The second album "Alliance" shows none of the above mentioned reservations, and in two years time they had gained tremendously in focus, depth and power of purpose. Also it seems they applied the idiom "less is more" by containing their anarchic and confronting nature to deliver music which speaks more to the mind than to the guts, which absolutely doesn't mean this album is devoid of energy. I would say on the contrary, these guys could have been responsible for black-outs in their neighborhood each time they were rehearsing, there's enough electricity in this record to provide an entire town if not a whole Belgium-sized country, and informed people know this little Kingdom is using a hell of a lot of electricity. "Alliance" is also darker and colder than "Facial", more repetitive, but in many ways far more threatening. The violence is latent, crawling under the surface with punctual and efficient, because of it, burst of percussive tantrum and guitar epileptic improv freak-outs.
K-Branding was essentially a European combo, their influences can be found among some German industrialists Einstürzende Neubauten or even electropunks Liaisons Dangereuses, 80s Electronic Body Music with UK Nitzer Ebb, Belgian bands like a;GRUMH, The Neon Judgement, why not Front 242, Canadian Skinny Puppy (not European, so what?), etc. and the obvious UK experimental bands like Throbbing Gristle, Coil or Zoviet France.

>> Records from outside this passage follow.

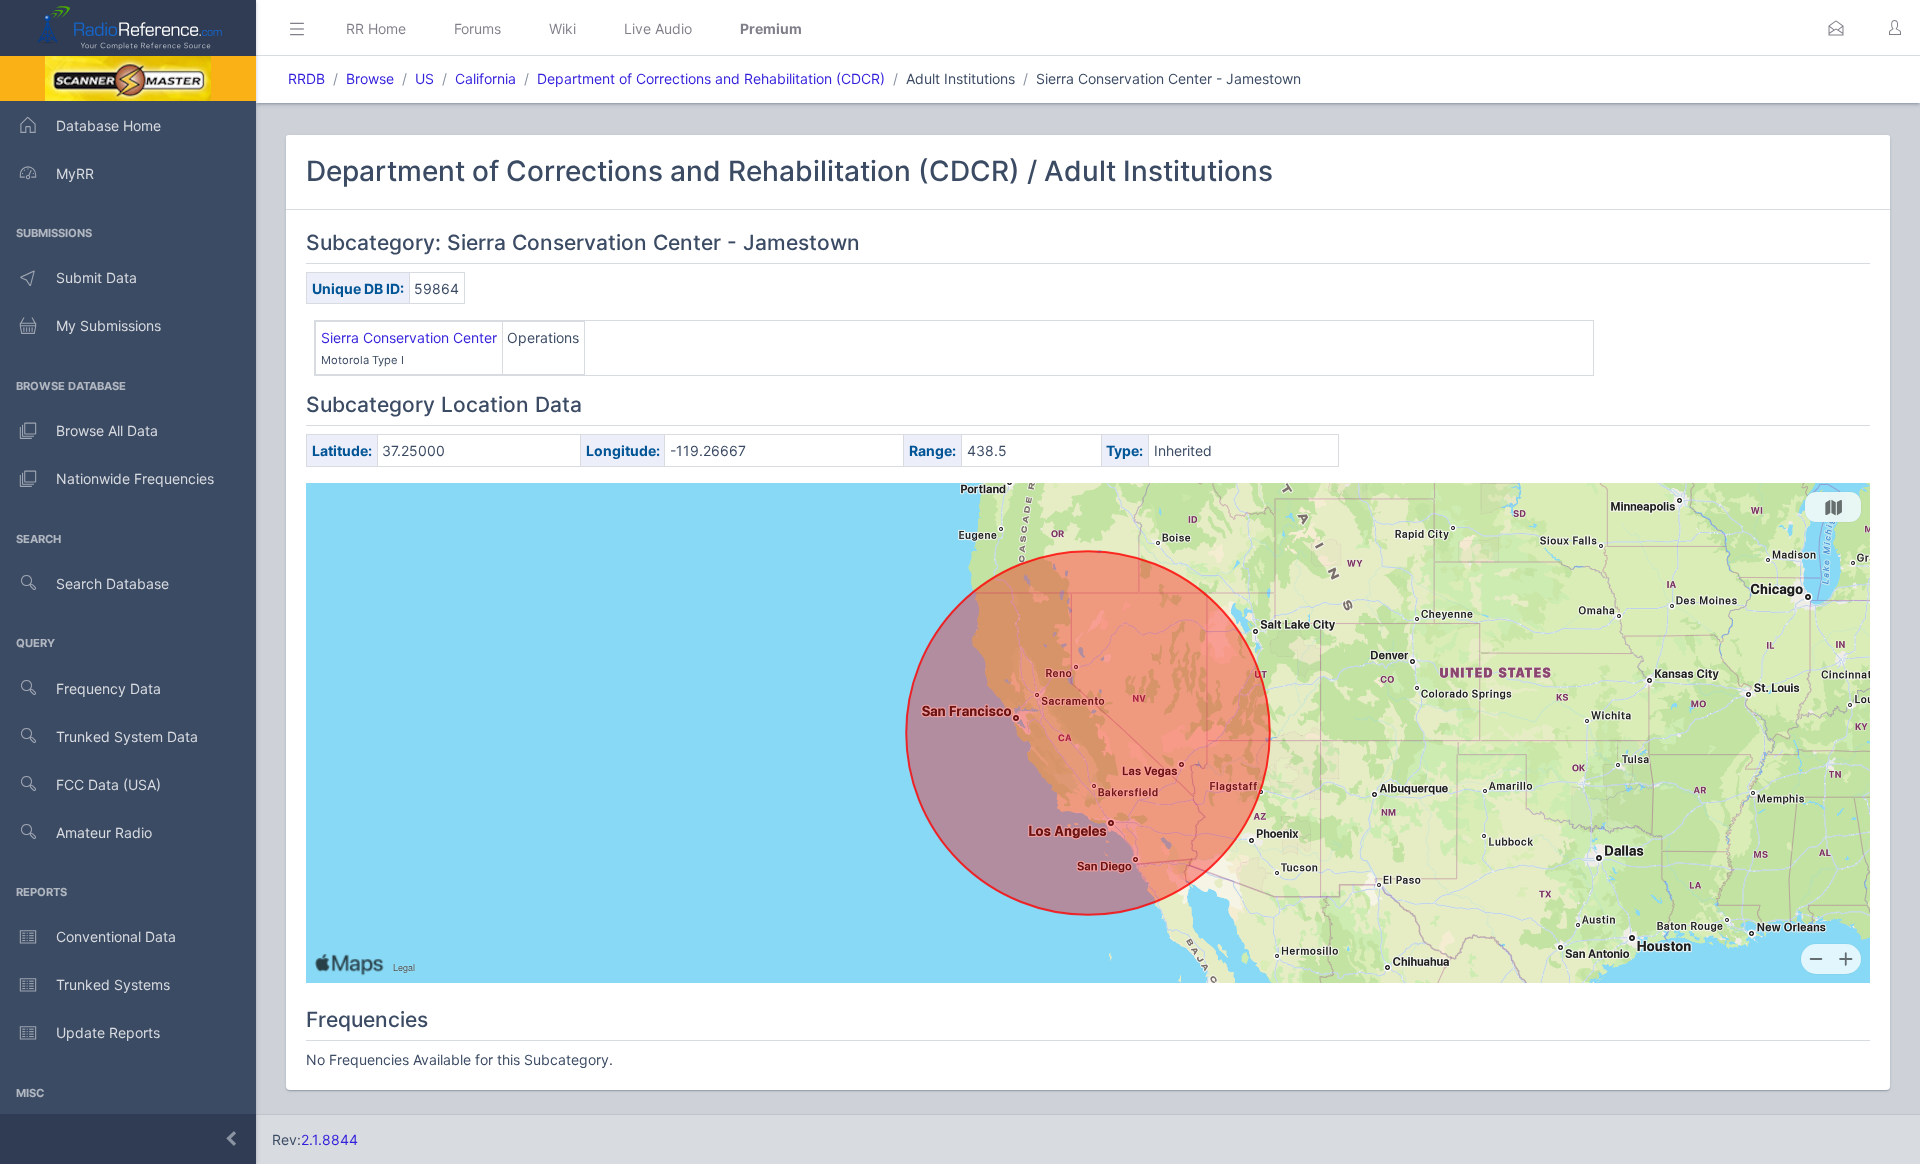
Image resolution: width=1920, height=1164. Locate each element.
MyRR (75, 173)
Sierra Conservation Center (409, 337)
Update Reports (108, 1032)
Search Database (112, 583)
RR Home (376, 28)
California (485, 78)
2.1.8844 (329, 1139)
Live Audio (658, 28)
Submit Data (96, 277)
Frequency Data (108, 688)
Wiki (562, 28)
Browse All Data (107, 430)
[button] (1836, 28)
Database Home (108, 125)
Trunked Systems (113, 984)
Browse (370, 78)
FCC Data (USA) (108, 784)
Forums (477, 28)
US (424, 78)
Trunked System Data (127, 736)
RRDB (306, 78)
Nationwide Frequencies (135, 478)
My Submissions (108, 325)
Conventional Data (116, 936)
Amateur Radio (104, 832)
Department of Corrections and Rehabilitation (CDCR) (711, 78)
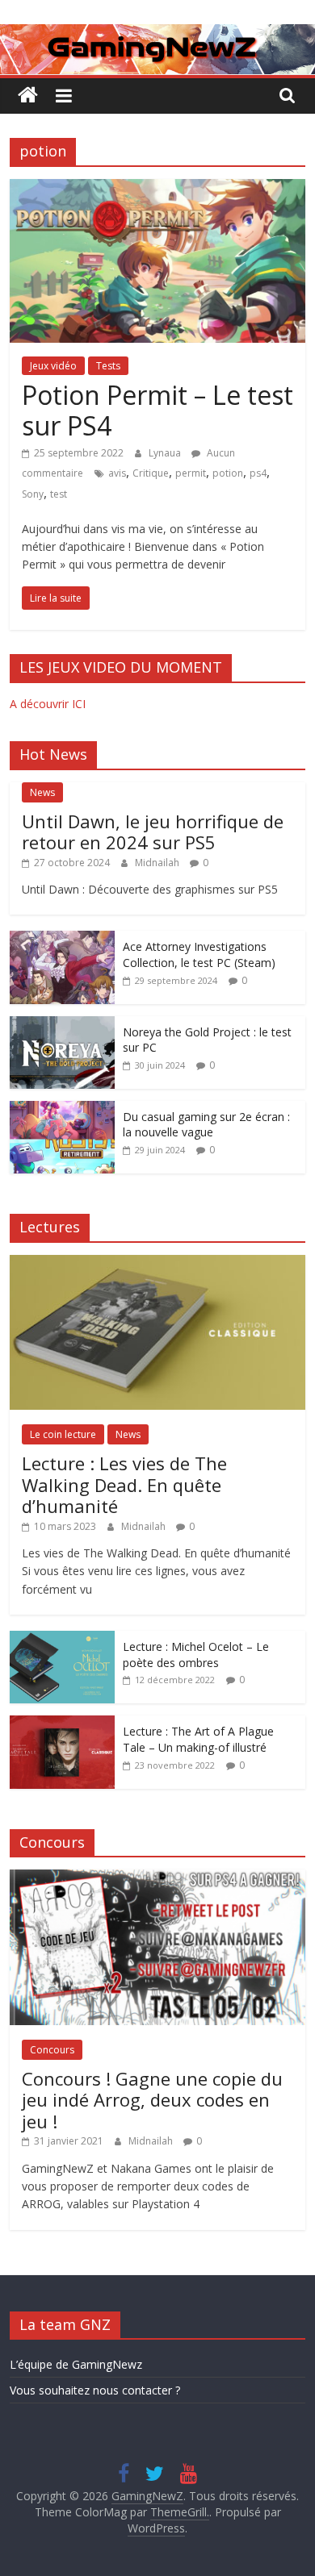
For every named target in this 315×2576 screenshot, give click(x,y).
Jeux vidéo (53, 366)
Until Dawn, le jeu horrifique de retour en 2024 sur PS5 (153, 831)
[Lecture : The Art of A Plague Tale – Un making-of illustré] (62, 1724)
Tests (108, 366)
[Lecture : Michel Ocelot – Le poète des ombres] (62, 1639)
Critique (150, 473)
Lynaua (166, 453)
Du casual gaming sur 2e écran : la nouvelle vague (206, 1124)
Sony (33, 494)
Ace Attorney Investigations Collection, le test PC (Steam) (199, 954)
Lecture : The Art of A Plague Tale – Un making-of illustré (198, 1739)
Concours (52, 2050)
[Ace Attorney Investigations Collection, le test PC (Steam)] (62, 939)
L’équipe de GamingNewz (76, 2364)
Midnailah (158, 862)
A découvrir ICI (48, 703)
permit (190, 473)
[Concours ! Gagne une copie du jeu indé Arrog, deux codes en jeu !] (158, 1878)
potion (227, 473)
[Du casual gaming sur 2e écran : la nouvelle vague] (62, 1109)
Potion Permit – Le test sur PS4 (157, 410)
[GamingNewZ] (157, 34)
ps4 (258, 473)
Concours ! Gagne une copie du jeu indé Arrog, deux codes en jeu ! (152, 2099)
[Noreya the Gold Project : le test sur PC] (62, 1024)
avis (117, 473)
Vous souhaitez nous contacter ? (95, 2390)
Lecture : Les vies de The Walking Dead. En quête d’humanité (124, 1484)
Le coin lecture (63, 1434)
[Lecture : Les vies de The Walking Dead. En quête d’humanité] (158, 1263)
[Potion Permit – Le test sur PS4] (158, 189)
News (42, 792)
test (58, 494)
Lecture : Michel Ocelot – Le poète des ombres (196, 1654)
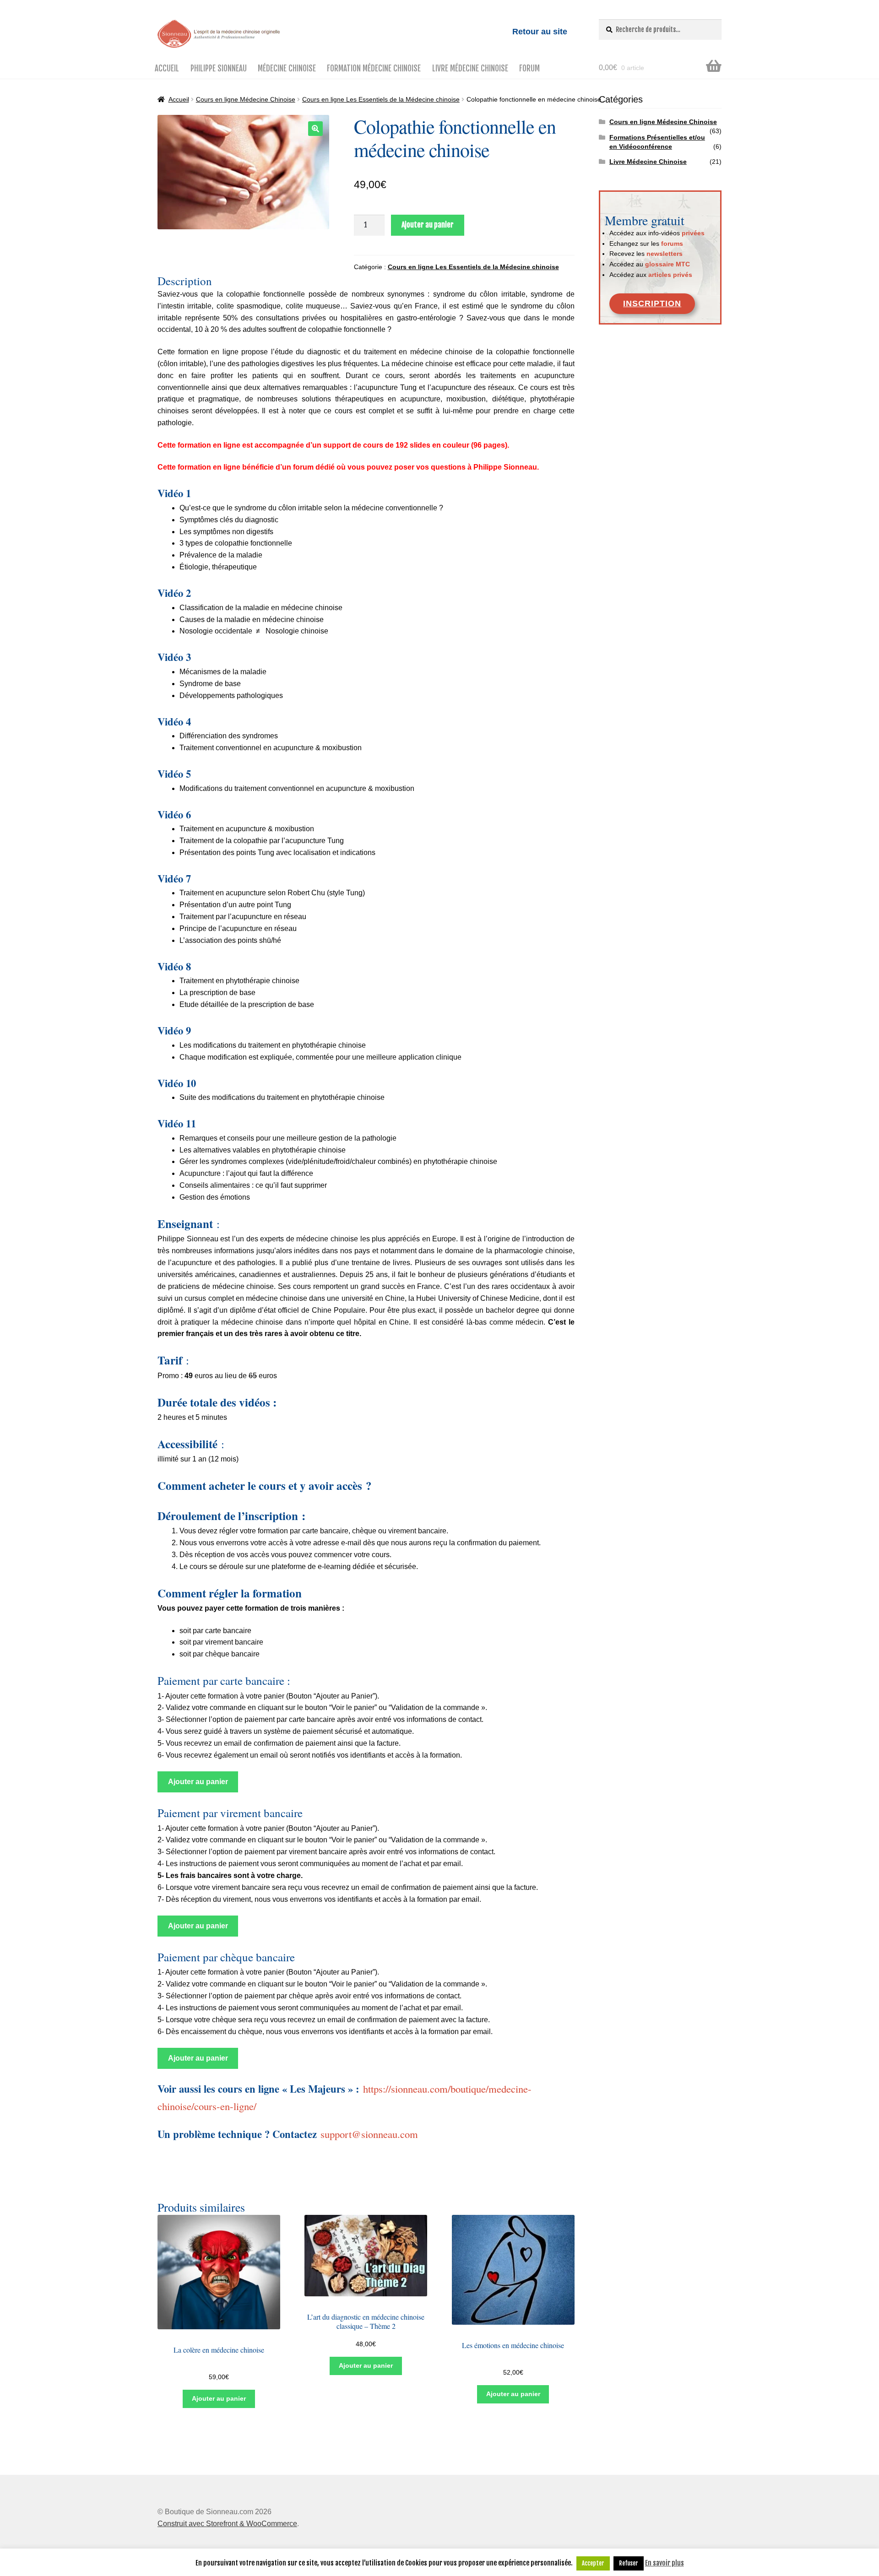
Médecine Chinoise (287, 68)
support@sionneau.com (369, 2134)
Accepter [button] (593, 2563)
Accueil (167, 68)
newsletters (664, 253)
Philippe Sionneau (218, 68)
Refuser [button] (628, 2563)
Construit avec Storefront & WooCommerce (227, 2523)
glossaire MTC (667, 264)
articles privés (670, 274)
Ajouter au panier (428, 224)
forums (672, 243)
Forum (529, 68)
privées (693, 233)
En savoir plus (664, 2563)
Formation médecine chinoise (374, 68)
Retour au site (539, 31)
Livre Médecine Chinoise (470, 68)
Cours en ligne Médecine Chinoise (245, 99)
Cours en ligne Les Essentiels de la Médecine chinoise (381, 99)
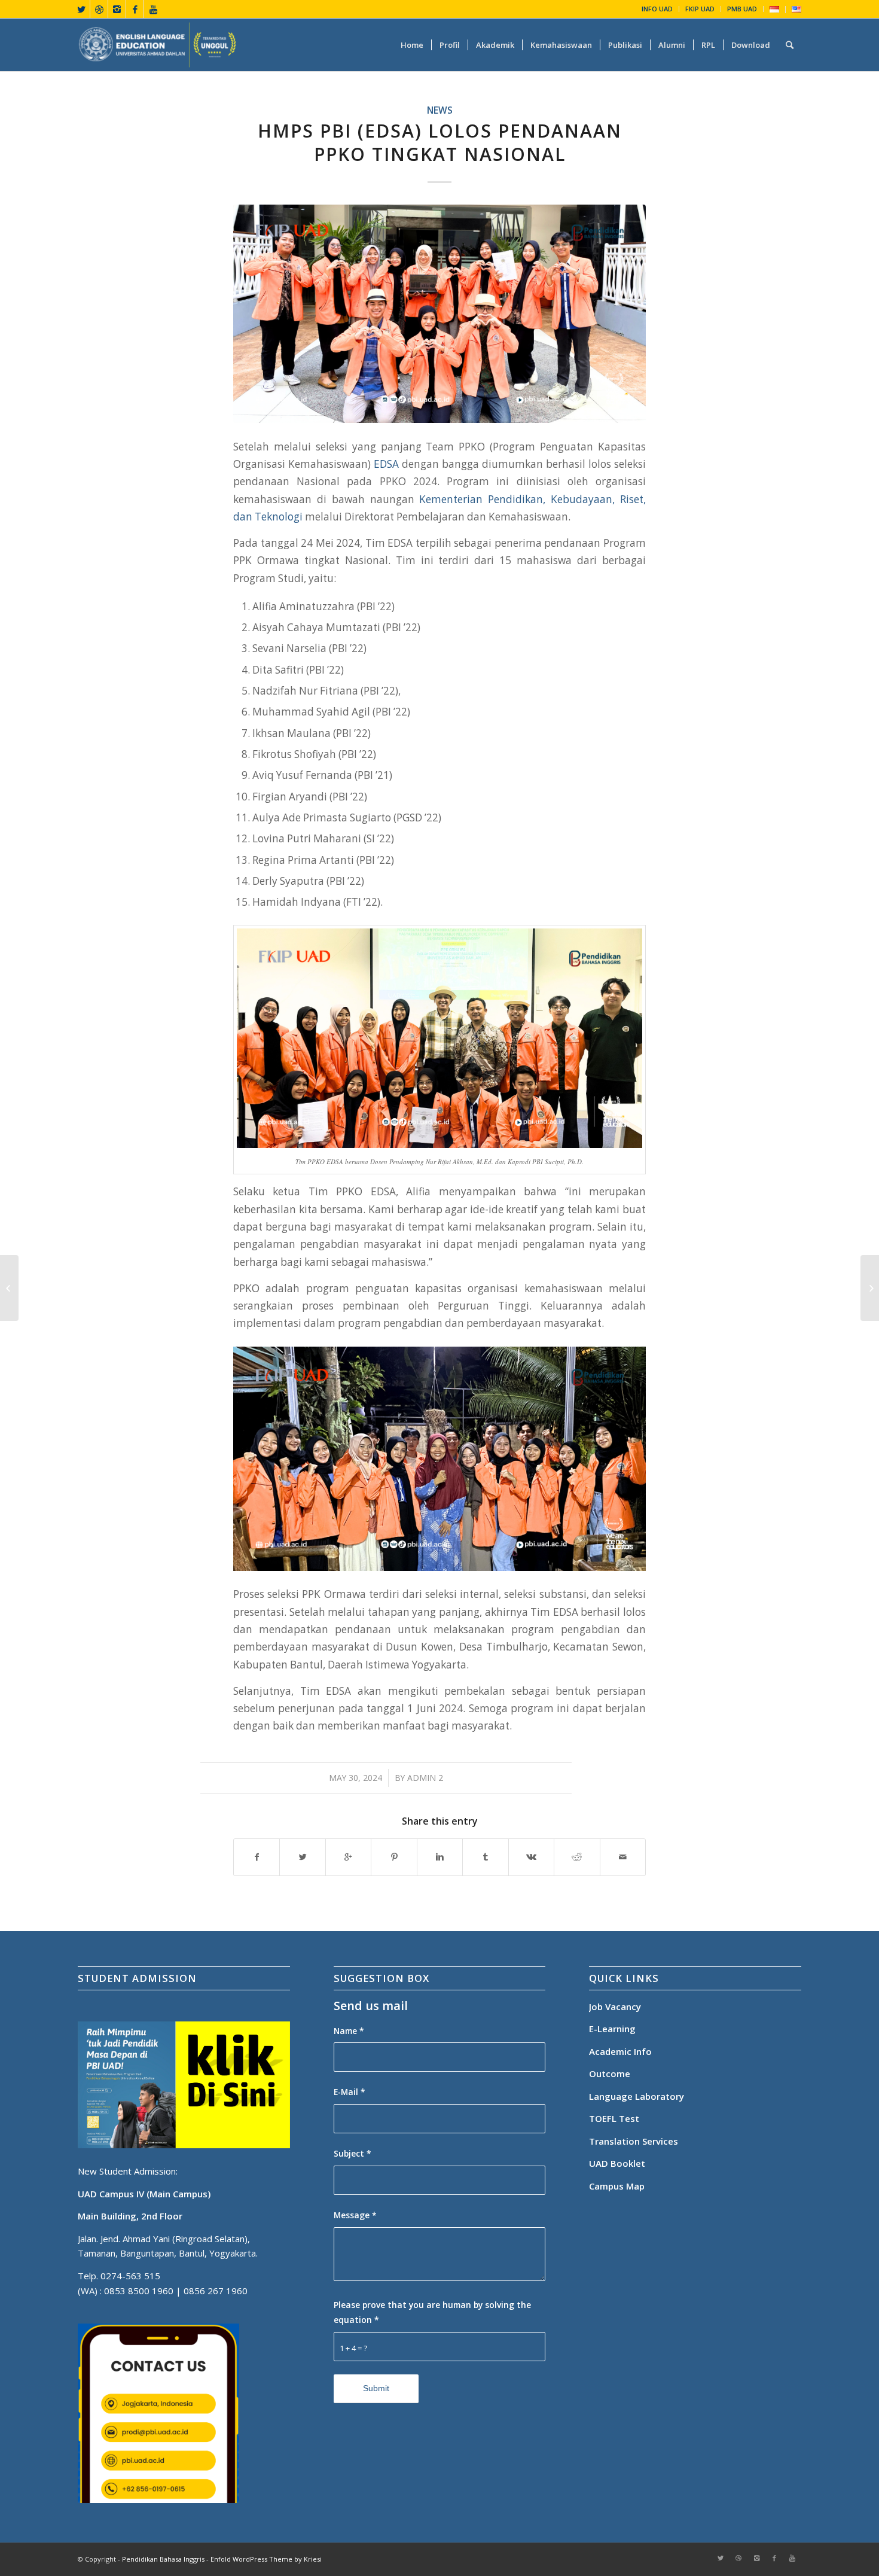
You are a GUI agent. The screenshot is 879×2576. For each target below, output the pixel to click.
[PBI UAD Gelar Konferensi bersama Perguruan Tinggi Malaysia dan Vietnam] (9, 1288)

Among contemporaries I would point out American band Liars, surely on tracks like "Empirism" and "Shields", but Liars at their most German, like on their magnum opus "Drum's Not Dead" (2006), but K-Branding shows on "Shields" an introspecting side which is closer to "Sisterworld". Outside of Europe, the trio seemed to dig American no wave and among the most experimental post-punk combos. The first album "Facial" was near completely instrumental, vocals were very rare, "Alliance" contains more vocals which sometimes remind me of the quite mannered parlandos in earlier Tuxedomoon's recordings.
However the most alien to industrial music influences are coming from the guitars, obviously the wild card of the band, which eclectic sounds are reminiscent of table-guitarist Keith Rowe (more than by the band acknowledged Derek Bailey, check out the live video below - except there's no table) mixed with a whole bunch of post-hardcore/post-punk obscure guitar heroes, above mentioned Liars, maybe Justin Broadrick in jazzcore band GOD. It is worth mentioning that gigantic saxophonist and composer John Zorn participated on one GOD's album and there are moments K-Branding seems to wink at Zorn's own Painkiller when saxophone, guitars, drums and electronic assaults are at their full.
Against all odds, and please forgive me the namedropping, these influences are just snippets, some more than others, but the whole album shows a band which was completely its own, K-Branding had incorporated their influences to the point of being just ingredients in order to cook their own personal musical concoction.
K-Branding delivered an exceptional album in all meanings of the word, very varied and homogeneous, sometimes intensively oppressive like on "Astral Feelings" (maybe the weakest track, in my opinion), which makes you feel like being inside a nuclear reactor, or near shamanic in "Empirism", "Blurred Vision" ("Driller" on that Wire Tapper) and the second half of tour-de-force near ten-minute"Assente Cultura". Drones or dark ambient are now part of some tracks, the calm before the storm. "Alliance" is also one of the bleakest and darkest (the album cover is a perfect image) and most relentless albums heard in a while but it's certainly one solid and badass piece of work all along.